Marianne Martin (born November 1, 1957, in Fenton, Michigan) is an American road racing cyclist. She won the Tour de France Féminin for women in 1984, becoming the first American to do so. The race covered 1080 km which she completed in 29 hours, 39 minutes, and 2 seconds. The race was held in July and had 18 stages. The women's tour ran the same time as the men's and finished 2–3 hours before the men each day.

The year she won the Tour de France Martin suffered from anemia earlier in that year and had been riding poorly. After recovering, Martin was added to the United States team by National Team Coach Eddie Borysewicz. At the time when she was selected to be on the team, Martin was trying to qualify for the U.S. Olympic cycling team, and completed three out of four Olympic trial races before leaving for France the next day. Martin was not expected to finish the race, and did not specifically train for the tour prior to being selected. Martin earned the Queen of the Mountains polka-dot jersey in the 12th stage that went over two passes in the Alps and finished in Grenoble. She took the yellow jersey (maillot jaune) of the overall lead in the general classification (GC) in stage 14. She held on to the yellow jersey all the way through the 18th and final stage into Paris, finishing three minutes and 17 seconds ahead of the second-place finisher, and leading the United States to a first place finish in the team competition ahead of the Netherlands and France. The streets were said to contain more two million spectators watching the race.

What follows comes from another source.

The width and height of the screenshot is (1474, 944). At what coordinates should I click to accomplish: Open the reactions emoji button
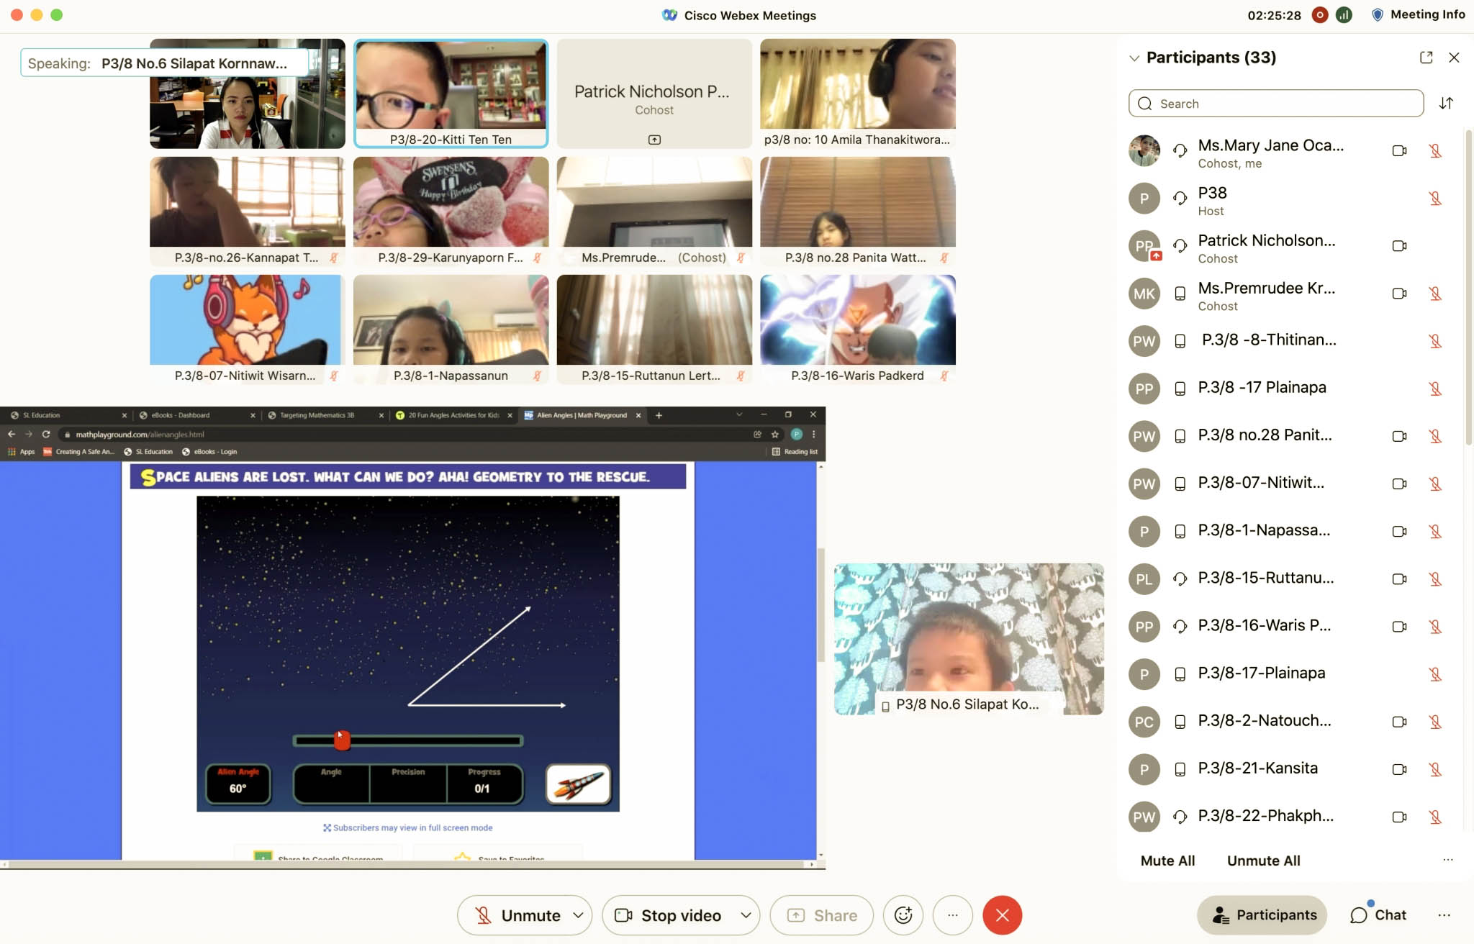point(903,915)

Martin, along with runners up Heleen Hage (Dutch) and Deborah Shumway (American), stood on the podium with male champions Laurent Fignon, Bernard Hinault and Greg LeMond. Fignon's prizes were valued at over $225,000 (adjusted to 2016). Martin was awarded a trophy and $1,000. According to Martin, the male riders received better room and board accommodation as well as better meals.

Martin was inducted into the 2012 Boulder (Colorado) Sports Hall of Fame. She was a 2020 inductee to the US Bicycling Hall of Fame.

During the 2022 Tour de France Femmes, Martin commented on the importance of the event in inspiring other women: "And I didn't even think about it until I'm saying this right now. But that's the big thing about having the women's Tour, is that other women can see women racing and they can visualize themselves doing it."

On October 6, 2024, Marianne crashed her bike while descending Sunshine Canyon, hospitalizing her. She spent multiple days in the ICU, and the local biking community raised $11,000 via GoFundMe to help pay for her medical bills.